— Your task —
Reproduce the entries in full, with no changes.

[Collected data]
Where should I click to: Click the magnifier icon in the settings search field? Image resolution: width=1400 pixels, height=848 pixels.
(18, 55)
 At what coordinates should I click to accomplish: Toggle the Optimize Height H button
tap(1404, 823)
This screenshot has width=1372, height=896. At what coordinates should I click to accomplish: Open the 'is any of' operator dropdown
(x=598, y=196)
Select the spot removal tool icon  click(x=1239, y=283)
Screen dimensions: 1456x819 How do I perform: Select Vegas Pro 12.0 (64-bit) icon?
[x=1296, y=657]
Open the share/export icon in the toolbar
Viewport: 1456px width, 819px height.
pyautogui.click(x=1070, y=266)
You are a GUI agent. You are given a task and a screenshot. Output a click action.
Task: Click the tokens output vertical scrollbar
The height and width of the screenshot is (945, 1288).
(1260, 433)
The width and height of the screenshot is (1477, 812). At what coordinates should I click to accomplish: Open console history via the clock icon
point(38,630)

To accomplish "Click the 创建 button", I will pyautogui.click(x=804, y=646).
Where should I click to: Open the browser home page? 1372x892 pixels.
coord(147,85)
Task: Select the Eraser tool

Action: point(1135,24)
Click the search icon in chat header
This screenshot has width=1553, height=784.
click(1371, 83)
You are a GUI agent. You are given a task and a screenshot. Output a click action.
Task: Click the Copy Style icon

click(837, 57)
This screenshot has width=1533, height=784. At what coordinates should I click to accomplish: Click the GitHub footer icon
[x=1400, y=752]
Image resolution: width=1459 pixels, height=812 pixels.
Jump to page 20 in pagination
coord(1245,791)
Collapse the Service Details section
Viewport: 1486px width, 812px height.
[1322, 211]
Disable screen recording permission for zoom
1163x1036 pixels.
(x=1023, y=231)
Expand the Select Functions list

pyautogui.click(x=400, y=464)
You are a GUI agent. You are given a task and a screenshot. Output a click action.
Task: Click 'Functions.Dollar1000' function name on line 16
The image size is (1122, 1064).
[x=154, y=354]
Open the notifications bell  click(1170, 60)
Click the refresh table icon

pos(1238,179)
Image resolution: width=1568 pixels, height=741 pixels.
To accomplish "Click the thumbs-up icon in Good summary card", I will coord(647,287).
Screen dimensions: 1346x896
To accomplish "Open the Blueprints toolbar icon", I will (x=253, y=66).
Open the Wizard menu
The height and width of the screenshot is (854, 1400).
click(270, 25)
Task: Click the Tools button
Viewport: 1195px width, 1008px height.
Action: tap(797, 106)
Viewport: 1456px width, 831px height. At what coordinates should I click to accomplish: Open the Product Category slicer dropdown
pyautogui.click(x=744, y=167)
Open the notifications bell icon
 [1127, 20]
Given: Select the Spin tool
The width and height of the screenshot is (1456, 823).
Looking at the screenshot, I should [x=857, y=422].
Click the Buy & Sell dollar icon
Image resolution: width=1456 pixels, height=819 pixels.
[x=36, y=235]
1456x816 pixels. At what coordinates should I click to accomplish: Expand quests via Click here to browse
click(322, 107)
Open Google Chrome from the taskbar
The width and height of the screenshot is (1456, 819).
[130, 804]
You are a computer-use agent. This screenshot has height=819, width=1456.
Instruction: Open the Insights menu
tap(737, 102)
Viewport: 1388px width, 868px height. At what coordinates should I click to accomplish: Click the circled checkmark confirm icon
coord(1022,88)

— Exercise result —
Where should I click to: Click the magnifier icon in the settings search field? Image resolution: width=1400 pixels, height=848 pixels.
(18, 55)
 At what coordinates should I click to accomplish: Toggle the Optimize Height H button
tap(1404, 823)
This screenshot has width=1372, height=896. At what coordinates should I click to accomplish: Open the 'is any of' operator dropdown
(x=598, y=196)
Select the spot removal tool icon  click(x=1239, y=283)
Screen dimensions: 1456x819 How do I perform: Select Vegas Pro 12.0 (64-bit) icon?
[x=1296, y=657]
Open the share/export icon in the toolbar
Viewport: 1456px width, 819px height.
pyautogui.click(x=1070, y=266)
You are a GUI agent. You are given a task and a screenshot. Output a click action.
Task: Click the tokens output vertical scrollbar
The height and width of the screenshot is (945, 1288).
(1260, 433)
The width and height of the screenshot is (1477, 812). At what coordinates should I click to accomplish: Open console history via the clock icon
point(38,630)

To accomplish "Click the 创建 button", I will pyautogui.click(x=804, y=646).
Where should I click to: Open the browser home page? 1372x892 pixels.
coord(147,85)
Task: Select the Eraser tool

Action: point(1135,24)
Click the search icon in chat header
This screenshot has width=1553, height=784.
click(1371, 83)
You are a GUI agent. You are given a task and a screenshot. Output a click action.
Task: Click the Copy Style icon

click(837, 57)
This screenshot has width=1533, height=784. At what coordinates should I click to accomplish: Click the GitHub footer icon
[x=1400, y=752]
Image resolution: width=1459 pixels, height=812 pixels.
Jump to page 20 in pagination
coord(1245,791)
Collapse the Service Details section
Viewport: 1486px width, 812px height.
[1322, 211]
Disable screen recording permission for zoom
1163x1036 pixels.
(x=1023, y=231)
Expand the Select Functions list

pyautogui.click(x=400, y=464)
You are a GUI agent. You are given a task and a screenshot. Output a click action.
Task: Click 'Functions.Dollar1000' function name on line 16
The image size is (1122, 1064).
[x=154, y=354]
Open the notifications bell  click(1170, 60)
Click the refresh table icon

pos(1238,179)
Image resolution: width=1568 pixels, height=741 pixels.
To accomplish "Click the thumbs-up icon in Good summary card", I will coord(647,287).
Screen dimensions: 1346x896
To accomplish "Open the Blueprints toolbar icon", I will (x=253, y=66).
Open the Wizard menu
The height and width of the screenshot is (854, 1400).
click(270, 25)
Task: Click the Tools button
Viewport: 1195px width, 1008px height.
Action: tap(797, 106)
Viewport: 1456px width, 831px height. At what coordinates should I click to accomplish: Open the Product Category slicer dropdown
pyautogui.click(x=744, y=167)
Open the notifications bell icon
 [1127, 20]
Given: Select the Spin tool
The width and height of the screenshot is (1456, 823).
Looking at the screenshot, I should [x=857, y=422].
Click the Buy & Sell dollar icon
Image resolution: width=1456 pixels, height=819 pixels.
[x=36, y=235]
1456x816 pixels. At what coordinates should I click to accomplish: Expand quests via Click here to browse
click(322, 107)
Open Google Chrome from the taskbar
The width and height of the screenshot is (1456, 819).
[130, 804]
You are a computer-use agent. This screenshot has height=819, width=1456.
Instruction: Open the Insights menu
tap(737, 102)
Viewport: 1388px width, 868px height. At what coordinates should I click to accomplish: Click the circled checkmark confirm icon
coord(1022,88)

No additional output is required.